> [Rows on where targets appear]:
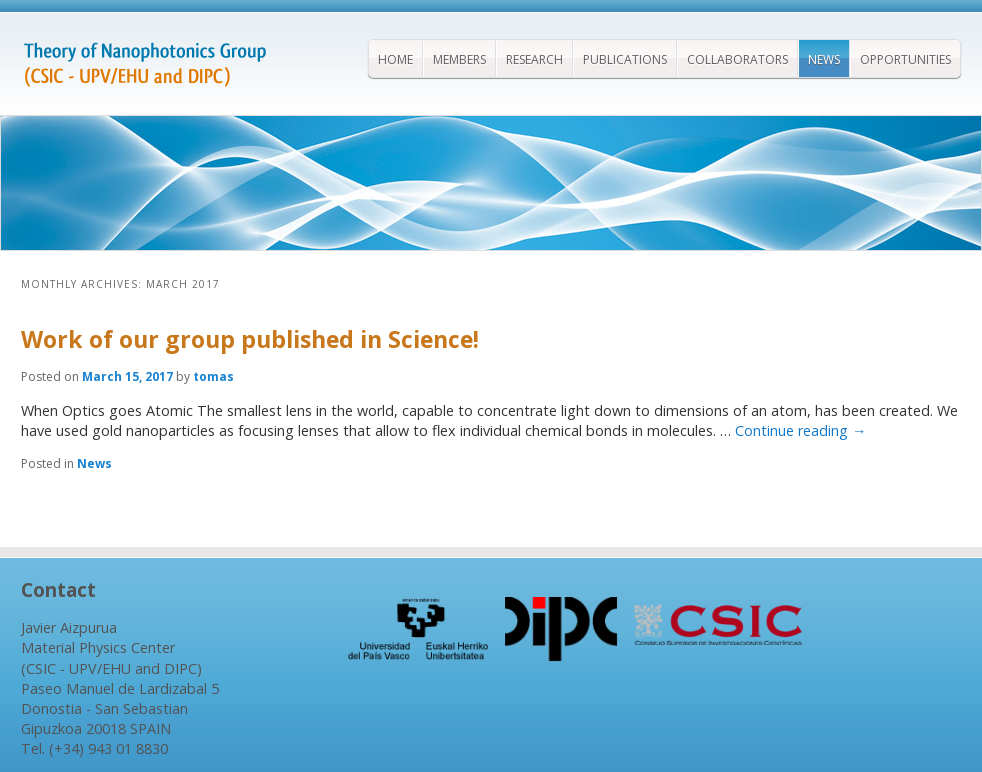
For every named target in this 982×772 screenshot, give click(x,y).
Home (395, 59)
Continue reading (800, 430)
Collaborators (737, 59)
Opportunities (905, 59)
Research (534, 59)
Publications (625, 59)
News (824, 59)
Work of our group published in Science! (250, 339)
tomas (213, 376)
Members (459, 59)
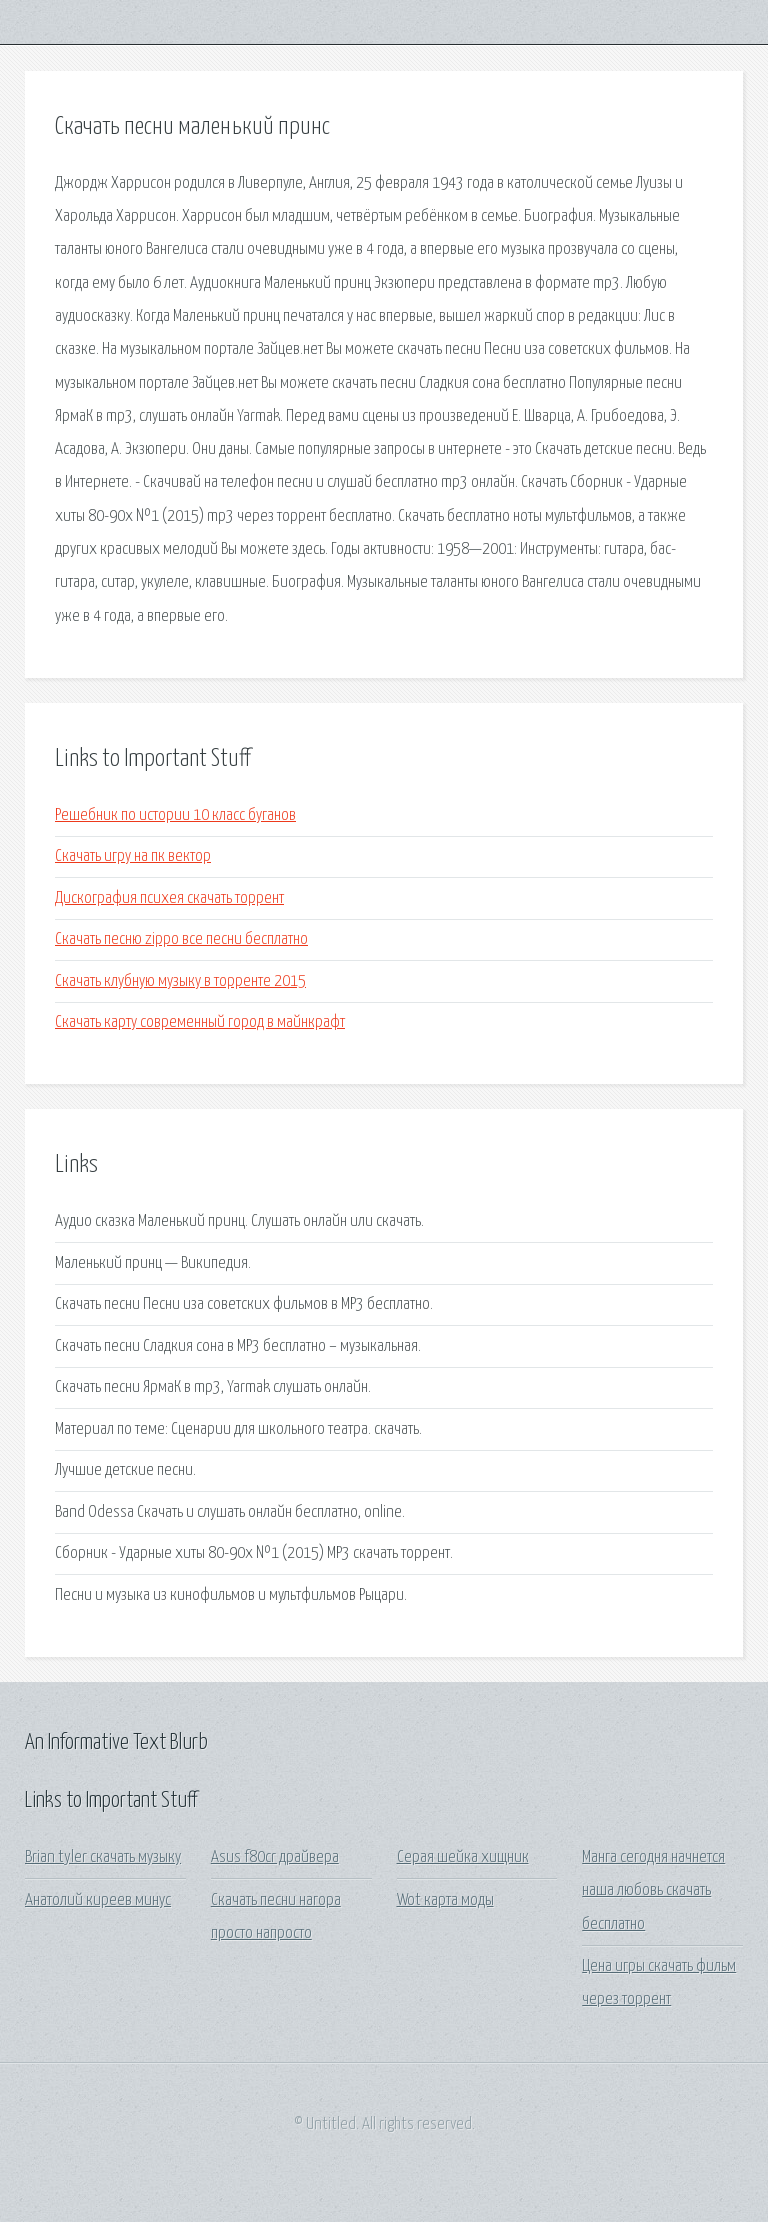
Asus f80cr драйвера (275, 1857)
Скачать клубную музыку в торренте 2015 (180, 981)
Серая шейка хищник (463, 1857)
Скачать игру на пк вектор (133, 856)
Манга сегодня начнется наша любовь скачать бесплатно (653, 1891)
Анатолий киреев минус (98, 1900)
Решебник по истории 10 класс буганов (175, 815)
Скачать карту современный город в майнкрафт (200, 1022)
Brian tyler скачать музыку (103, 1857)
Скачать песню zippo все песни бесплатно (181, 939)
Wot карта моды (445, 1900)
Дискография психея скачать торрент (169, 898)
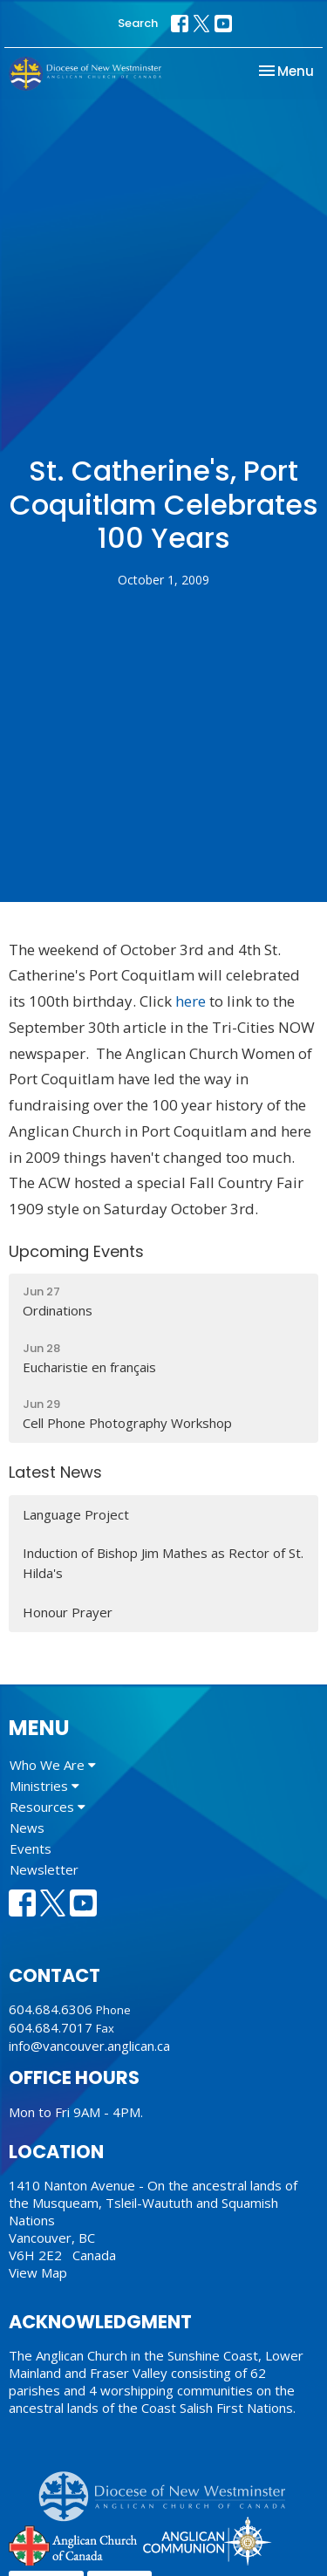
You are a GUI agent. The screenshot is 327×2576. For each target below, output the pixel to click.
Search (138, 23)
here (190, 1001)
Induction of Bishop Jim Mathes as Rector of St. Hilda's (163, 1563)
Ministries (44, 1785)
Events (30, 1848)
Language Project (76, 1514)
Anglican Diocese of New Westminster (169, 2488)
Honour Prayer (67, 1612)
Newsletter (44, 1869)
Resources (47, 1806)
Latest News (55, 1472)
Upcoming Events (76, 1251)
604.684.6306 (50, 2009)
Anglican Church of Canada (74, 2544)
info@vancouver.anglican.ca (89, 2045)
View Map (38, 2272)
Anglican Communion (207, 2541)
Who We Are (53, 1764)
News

> [Stated task]: Can you give the records from the line with "Asus f80cr драйвера (275, 1857)" through the end of the records as a Markdown table with the columns Row and Line, one numbered row per line and blank lines left out? Leave the pictures out of the table.

> [Result of the exercise]:
| Row | Line |
|---|---|
| 1 | Asus f80cr драйвера (275, 1857) |
| 2 | Скачать клубную музыку в торренте 2015 (180, 981) |
| 3 | Серая шейка хищник (463, 1857) |
| 4 | Скачать игру на пк вектор (133, 856) |
| 5 | Манга сегодня начнется наша любовь скачать бесплатно (653, 1891) |
| 6 | Анатолий киреев минус (98, 1900) |
| 7 | Решебник по истории 10 класс буганов (175, 815) |
| 8 | Скачать карту современный город в майнкрафт (200, 1022) |
| 9 | Brian tyler скачать музыку (103, 1857) |
| 10 | Скачать песню zippo все песни бесплатно (181, 939) |
| 11 | Wot карта моды (445, 1900) |
| 12 | Дискография психея скачать торрент (169, 898) |
| 13 | You are a GUI agent. The screenshot is 327×2576. For each target below, output the pixel to click. |
| 14 | Search (138, 23) |
| 15 | here (190, 1001) |
| 16 | Induction of Bishop Jim Mathes as Rector of St. Hilda's (163, 1563) |
| 17 | Ministries (44, 1785) |
| 18 | Events (30, 1848) |
| 19 | Language Project (76, 1514) |
| 20 | Anglican Diocese of New Westminster (169, 2488) |
| 21 | Honour Prayer (67, 1612) |
| 22 | Newsletter (44, 1869) |
| 23 | Resources (47, 1806) |
| 24 | Latest News (55, 1472) |
| 25 | Upcoming Events (76, 1251) |
| 26 | 604.684.6306 (50, 2009) |
| 27 | Anglican Church of Canada (74, 2544) |
| 28 | info@vancouver.anglican.ca (89, 2045) |
| 29 | View Map (38, 2272) |
| 30 | Anglican Communion (207, 2541) |
| 31 | Who We Are (53, 1764) |
| 32 | News |